La pub en ligne doit-elle soutenir la création ?

La SACD propose de taxer les recettes publicitaires en ligne pour soutenir la création. L'idée n'est pas nouvelle, mais elle inquiète les acteurs de l'économie numérique française.
par Astrid GIRARDEAU
publié le 29 septembre 2009 à 20h42
(mis à jour le 15 décembre 2009 à 10h28)

«Ce sont les grands gagnants du système (…), les grands oubliés du financement de la création» . Le discours est connu. Depuis plusieurs années, il est fréquemment utilisé pour justifier la taxation des fournisseurs d'accès Internet (FAI) au profit de la création. Sauf que la cible a changé. Aujourd'hui, quand Pascal Rogard, le président de la SACD (Société des auteurs et compositeurs dramatiques), fait cette déclaration, il ne parle plus des FAI, mais des moteurs de recherche. Plus précisément des annonceurs français qui utilisent leurs régies publicitaires. Pour Olivier Esper, responsable des relations institutionnelles de Google France , il ne s'agit pas d'une enième mesure anti-Google, mais d'une proposition qui concerne et met en danger tout l'eco-système des acteurs français du numérique. «Cela participerait à faire de la France un enfer fiscal numérique» nous indique t-il.
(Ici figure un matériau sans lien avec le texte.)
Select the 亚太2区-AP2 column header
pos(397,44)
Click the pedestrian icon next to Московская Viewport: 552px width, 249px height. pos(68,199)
Parallèlement à la mission Zelnik, chargée d'améliorer l'offre légale en ligne, le cabinet de conseil NPA a récemment réalisé une étude qui se penche sur la croissance et les rentrées financières des régies publicitaires des moteurs de recherche. Et les compare aux régies des médias traditionnels (TF1, M6, groupes de presse). Selon l'étude, révélée par le magazine Ecran Total , les régies web captent actuellement 77% du marché, tandis que les médias traditionnels «peinent à tirer profit des investissements consentis dans la production de contenus pour le web» . Aussi le rapport montre que, de 2006 à 2009, le chiffre d'affaires de Google a augmenté (+9%) alors que les revenus reversés à ses partenaires ont baissé (-5%). En conclusion, NPA explique qu'il est difficile de taxer ces sites en raison de leur «caractère international» et de leur localisation (Irlande, Luxembourg…). L'idée du cabinet est donc d'aller chercher l'argent à la source : chez les annonceurs français. Soit assujettir ces derniers à «une taxe assise sur leurs investissements publicitaires Internet» qui atterrirait dans un fond de financement de la création.

L'idée est reprise dans les dix propositions «pour construire la nouvelle économie de la création à l'ère numérique» formulées par la SACD dans le cadre de la mission Zelnik, et publiées aujourd'hui. Le septième point concerne «la contribution à un fonds de soutien à la création des recettes publicitaires générées sur Internet, notamment par les sites et moteurs de recherche» . La démonstration reprend les grandes lignes de l'étude de NPA Conseil : les sources de financement de la télévision ont migré vers Internet et les régies publicitaires en ligne. Ce transfert doit s'accompagner de la mise en place d'une contribution de ces acteurs. Avant de conclure que juridiquement, le plus faisable est de taxer les annonceurs.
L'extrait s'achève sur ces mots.